Locate the line that contains "You are a computer-use". Retype it and every line after it to the end of the records, exactly, but not the pictures.

Extracted data Start Marker

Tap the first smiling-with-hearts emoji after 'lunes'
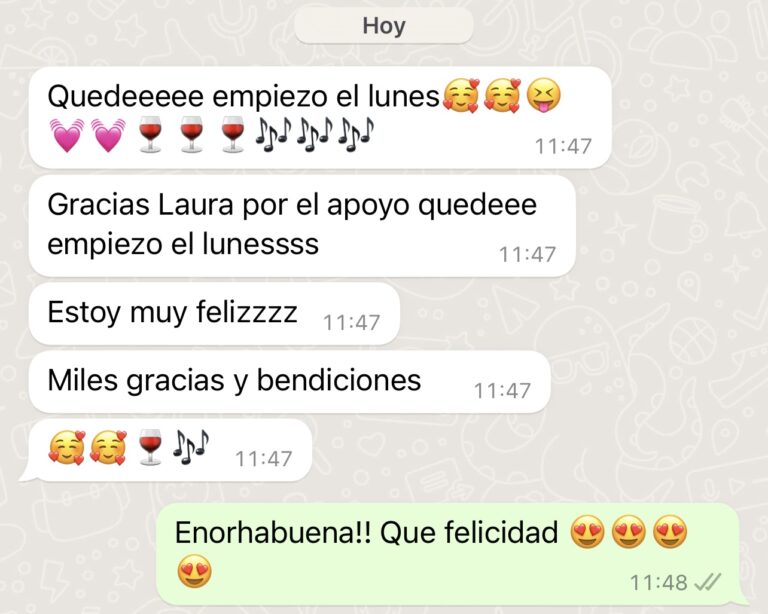768x614 pixels. 460,95
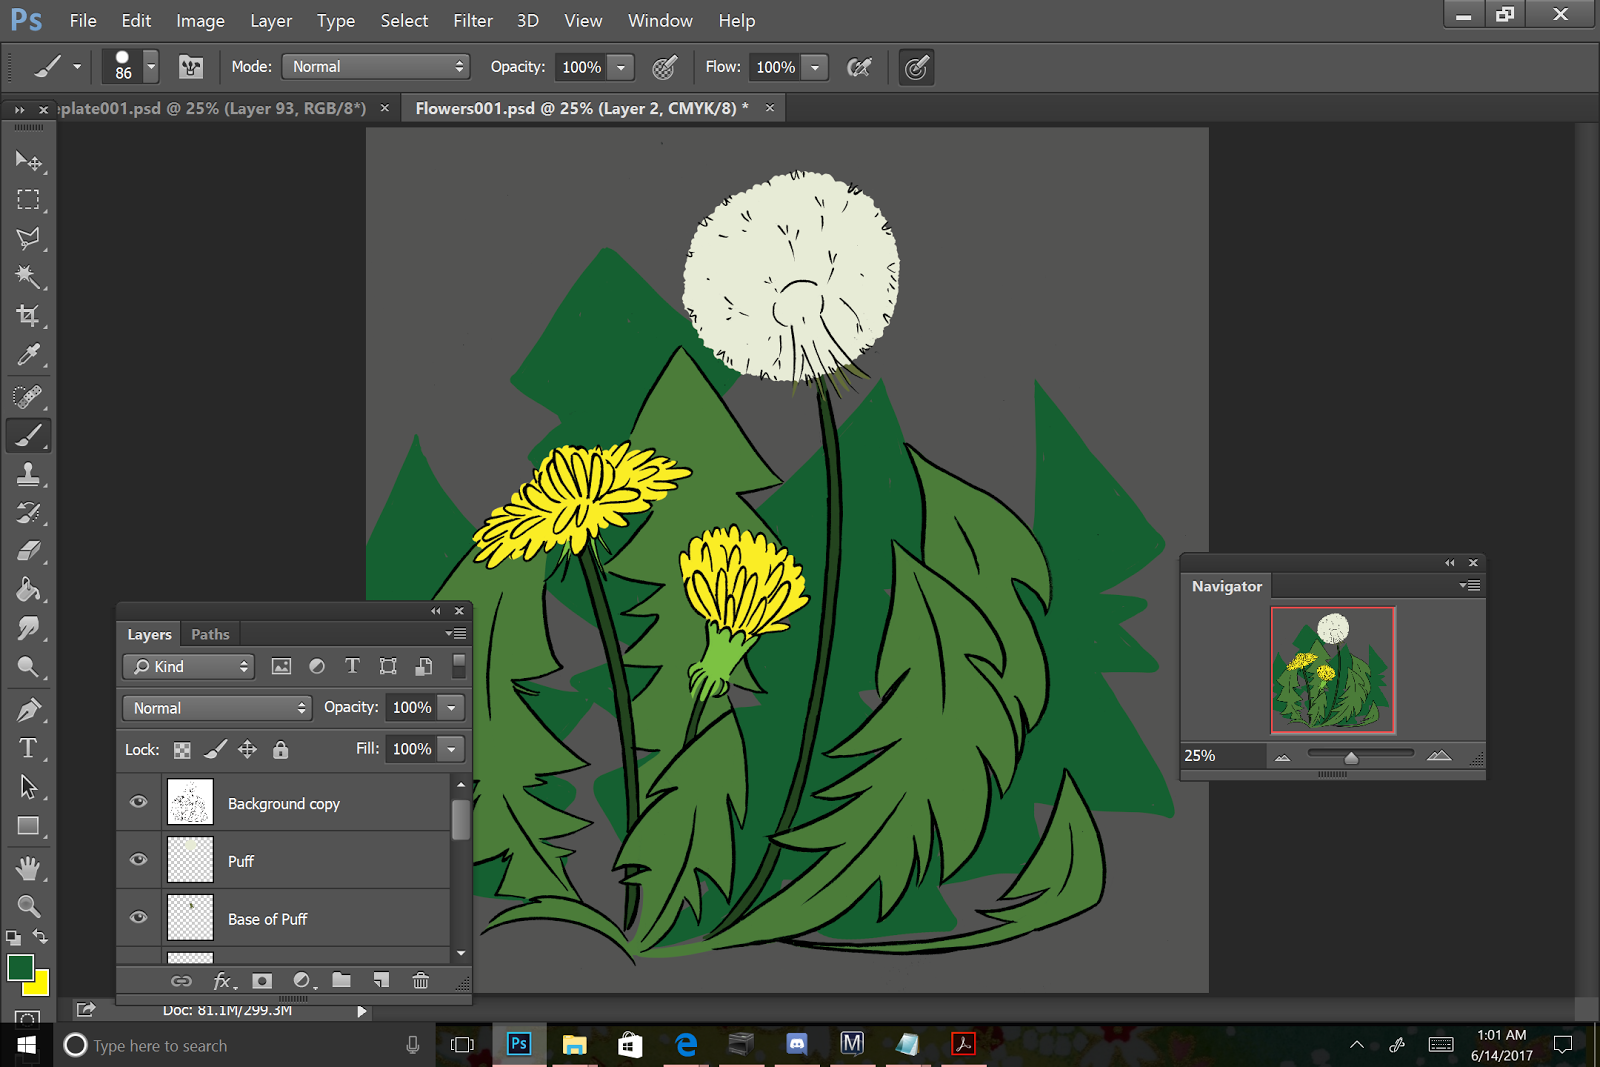1600x1067 pixels.
Task: Click the green foreground color swatch
Action: point(19,967)
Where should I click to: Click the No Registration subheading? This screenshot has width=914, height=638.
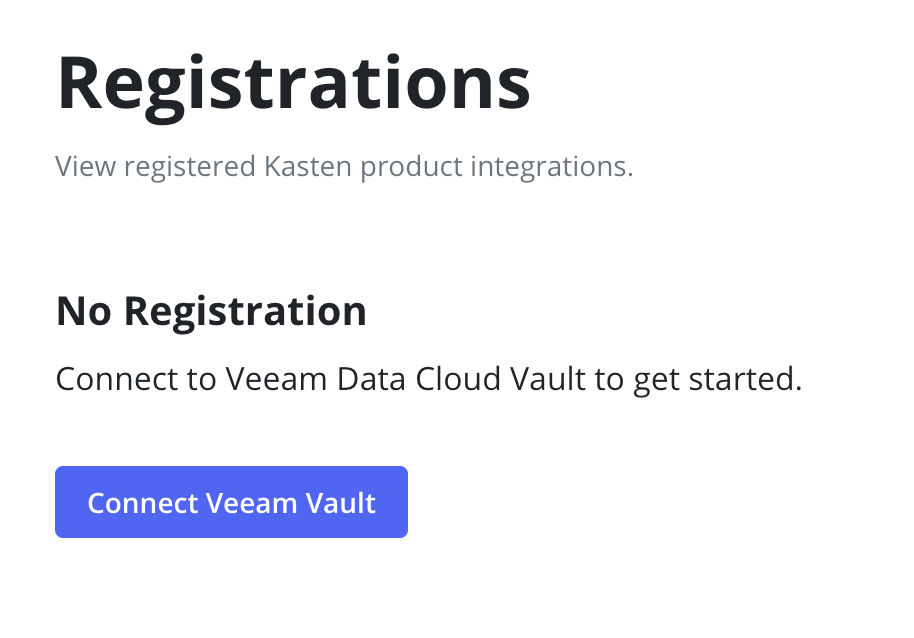pyautogui.click(x=211, y=312)
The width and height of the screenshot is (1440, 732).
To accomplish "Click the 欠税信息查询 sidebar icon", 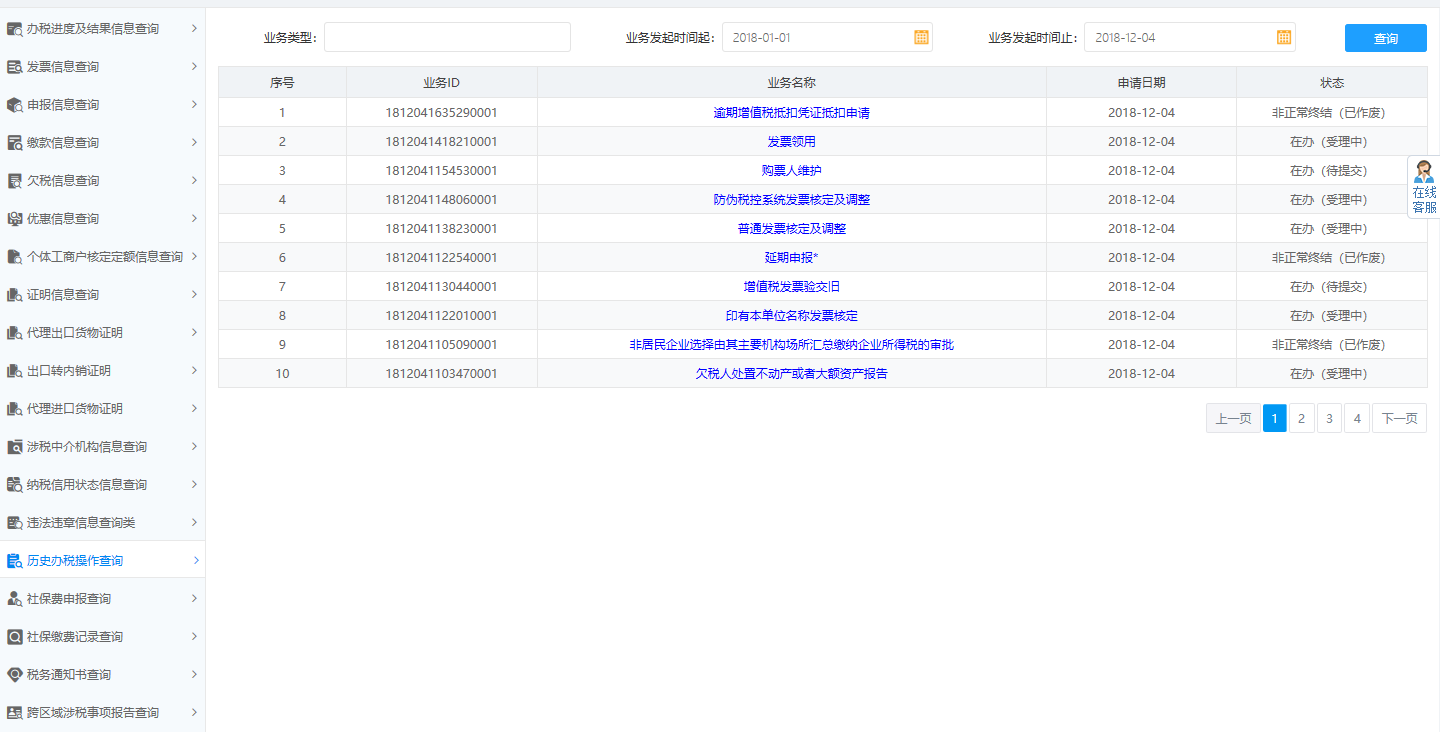I will pyautogui.click(x=14, y=180).
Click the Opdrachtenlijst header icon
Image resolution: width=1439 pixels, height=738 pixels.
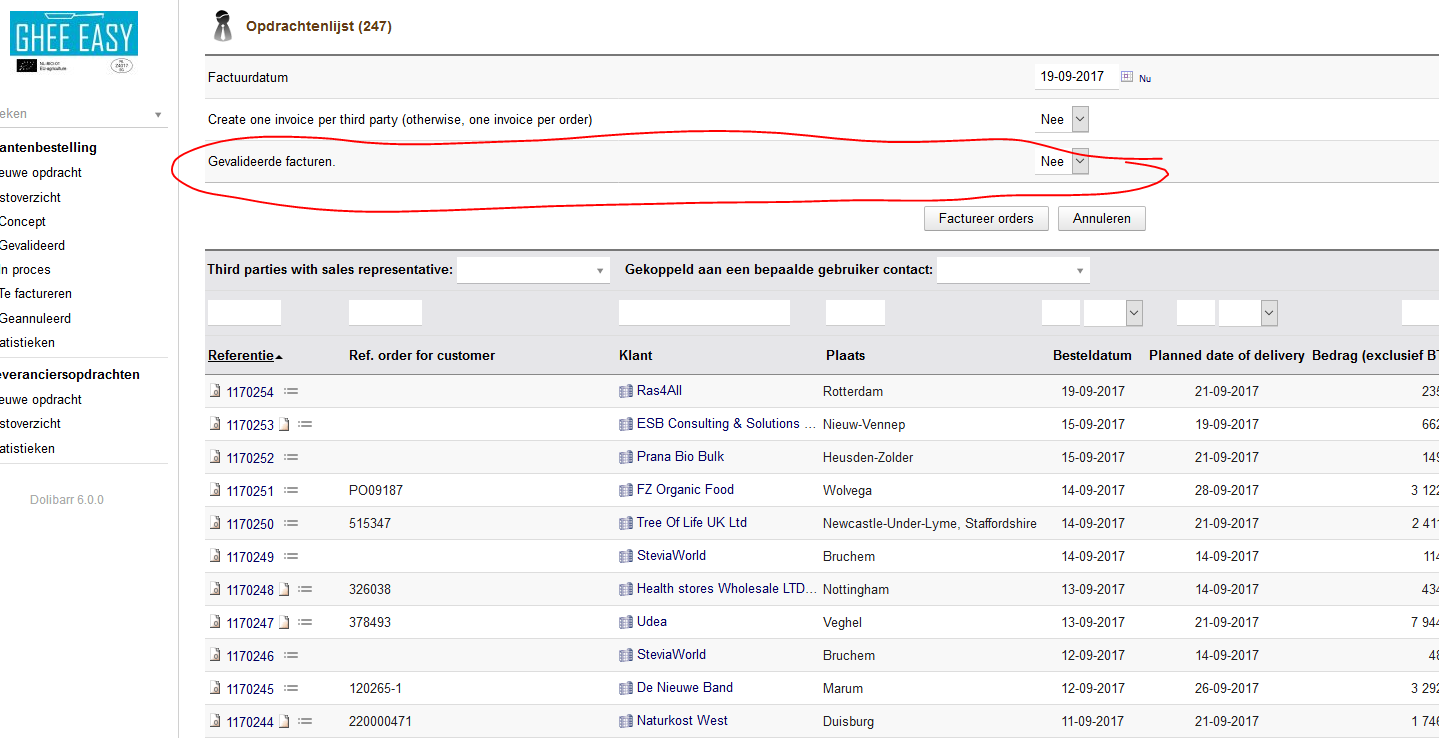(222, 26)
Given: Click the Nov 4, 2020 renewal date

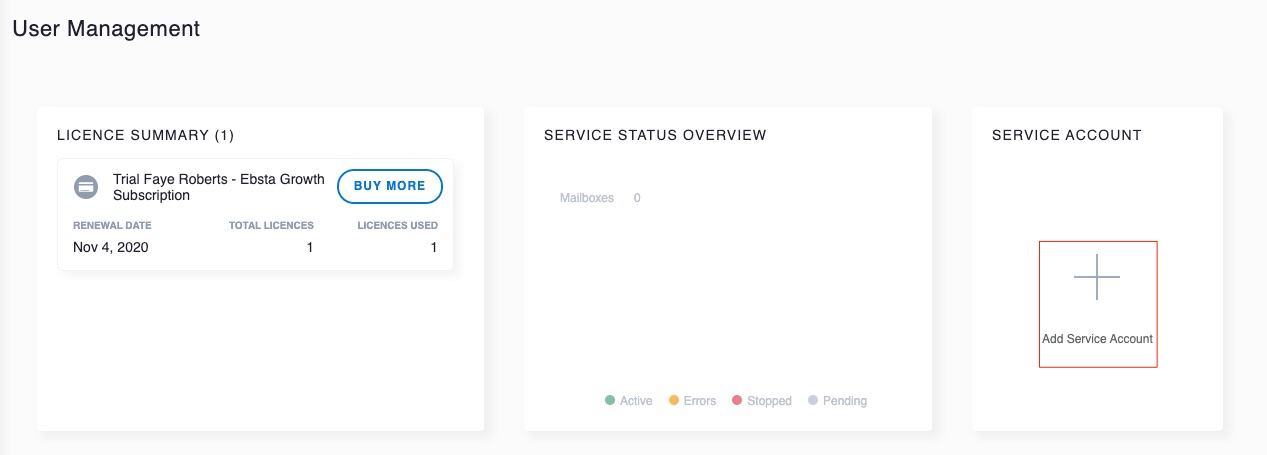Looking at the screenshot, I should point(110,247).
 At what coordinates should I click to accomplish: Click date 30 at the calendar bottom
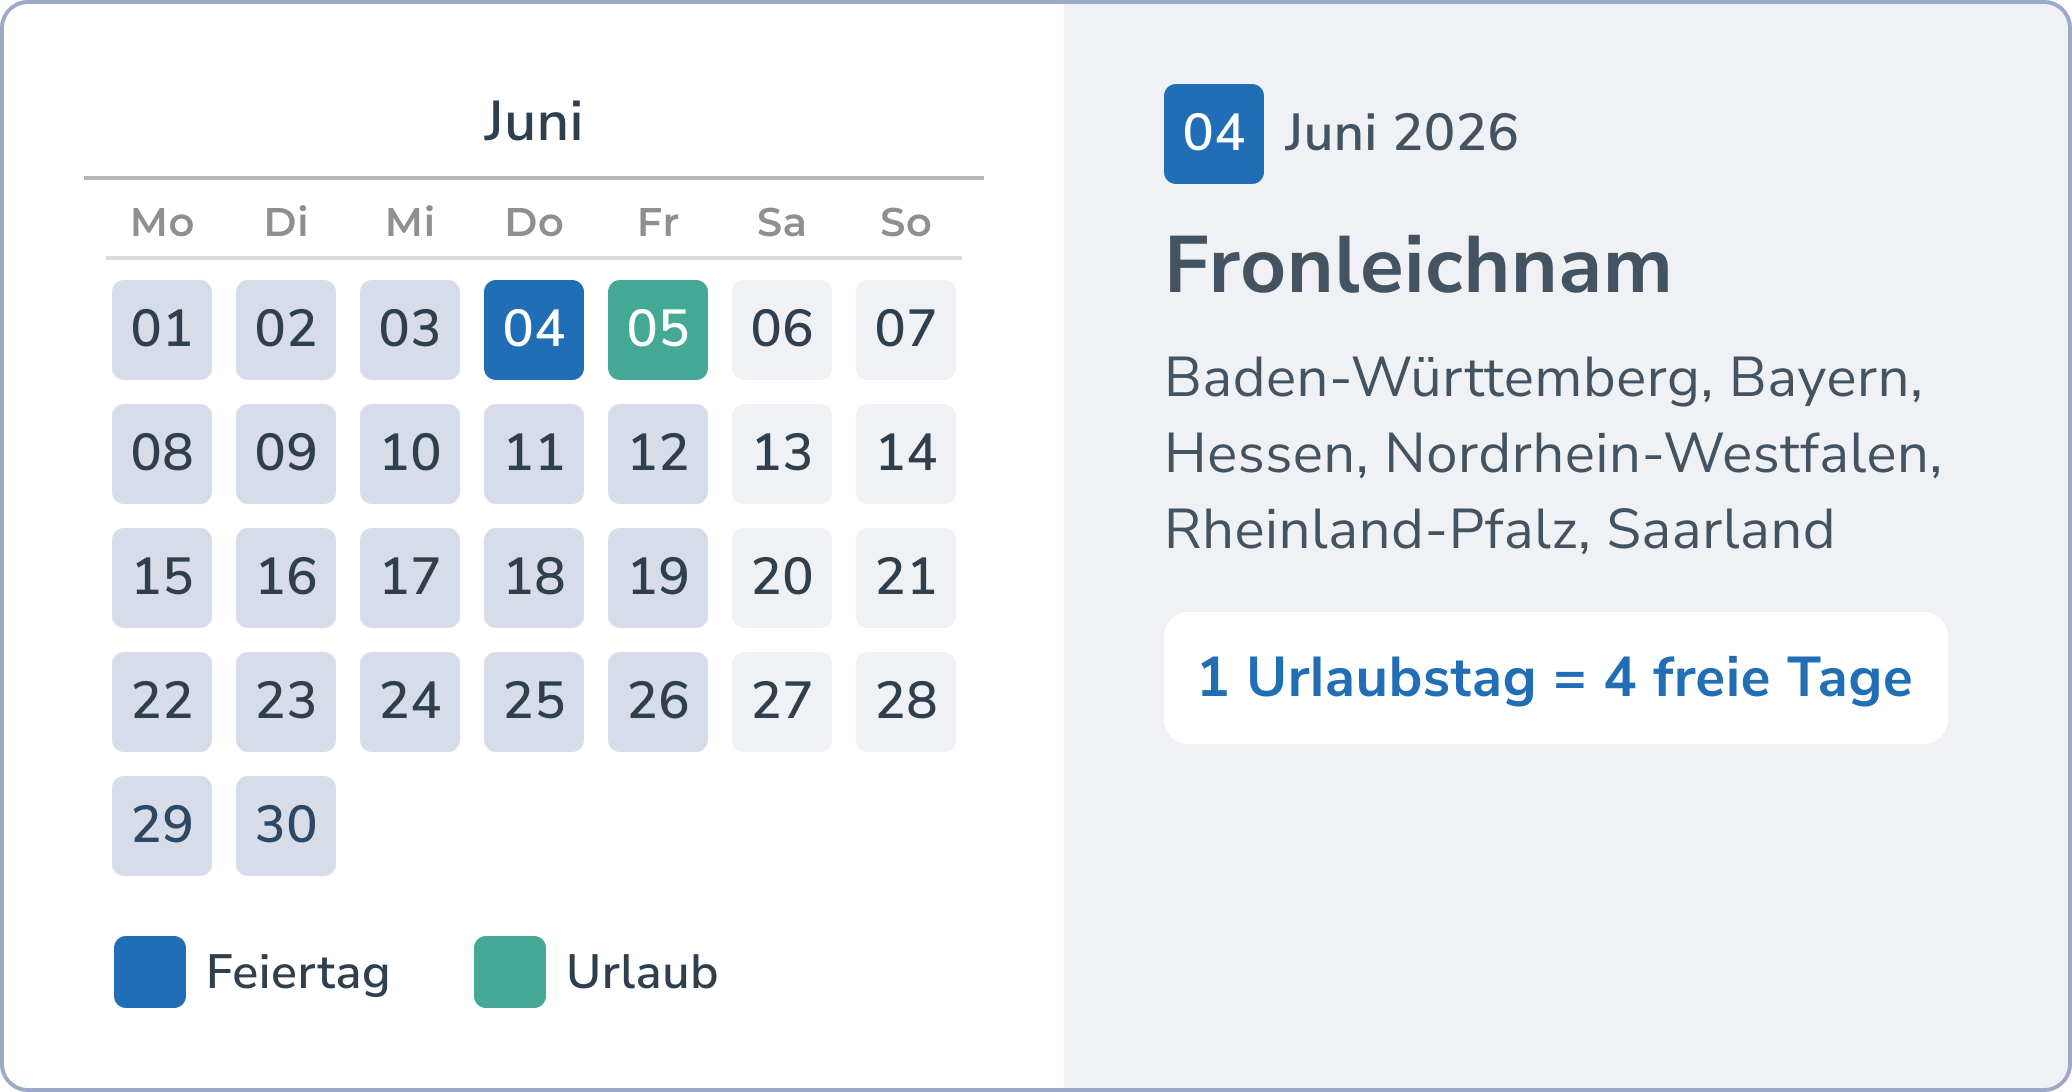(286, 825)
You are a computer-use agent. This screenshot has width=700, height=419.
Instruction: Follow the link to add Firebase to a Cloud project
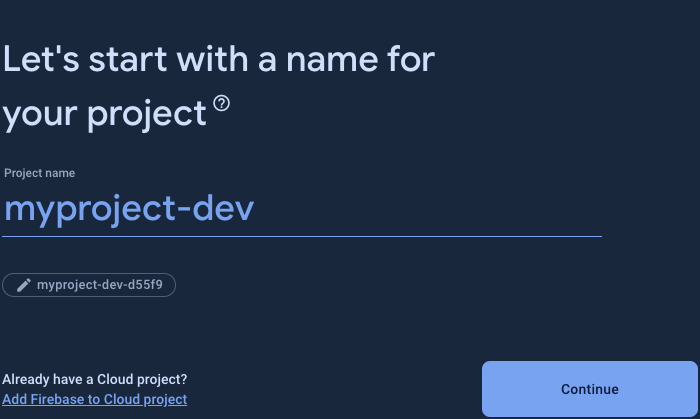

Extracted data End Marker

• Response to the task:
You are a computer-use agent. This screenshot has width=700, height=419.
Instruction: Follow the link to add Firebase to a Cloud project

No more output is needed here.